Generell wird auf das Risiko für Sarkopenie und Gebrechlichkeit („frailty“) im Zusammenhang mit Typ-2-Diabetes hingewiesen. Betroffene Patienten befinden sich oft bereits im mittleren Lebensalter in einem Gesamtzustand, der jenem zehn Jahre älterer Gesunder entspricht. Nicht zuletzt wird spezifisch auf die Bedürfnisse unterschiedlicher Altersgruppen eingegangen und Differenzen zwischen Geschlechtern und unterschiedlichen Ethnizitäten werden beleuchtet. In diesem Zusammenhang verweist der Konsensus auf Evidenzlücken bei Patienten sowohl unter 40 als auch über 65 Jahre, da diese Altersgruppen in Studien unterrepräsentiert sind. Bei jüngeren Patienten wird eine stringente Kontrolle des HbA1c empfohlen, für die häufig Kombinationstherapien erforderlich sind.

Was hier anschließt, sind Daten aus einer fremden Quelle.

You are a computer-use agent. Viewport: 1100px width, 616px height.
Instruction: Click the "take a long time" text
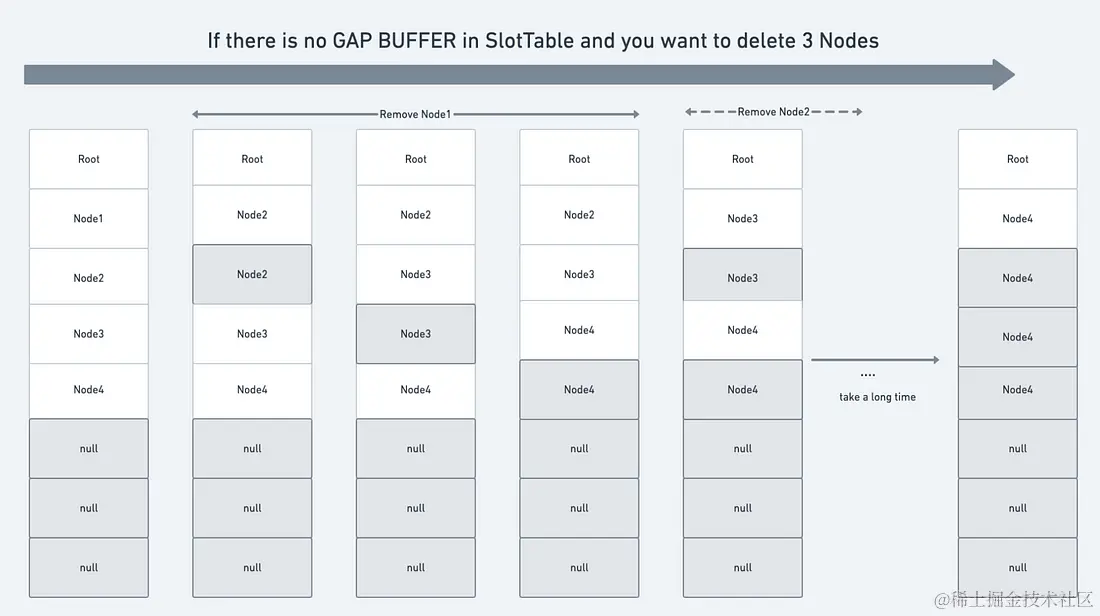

Konsensusimplementierung in multidisziplinären Teams

Der Konsensus umfasst auch praktische Tipps für Kliniker und Strategien für die Implementierung. Gefordert wird eine integrierte Versorgung, die auch integrierte Teams unterschiedlicher Professionen erforderlich macht. Die lebenslange Natur der Erkrankung ist zu bedenken und dies soll Patienten auch vermittelt werden. Technologien sollten eingesetzt werden, wo immer dies sinnvoll erscheint. Die Kommunikation soll in einer wertschätzenden Sprache erfolgen, Termini wie Diabetiker oder Compliance werden abgelehnt. Die Individualisierung der Therapie erfordert auch die Einbeziehung des Patienten in die Entscheidungsfindung. Komorbiditäten müssen dabei berücksichtigt werden.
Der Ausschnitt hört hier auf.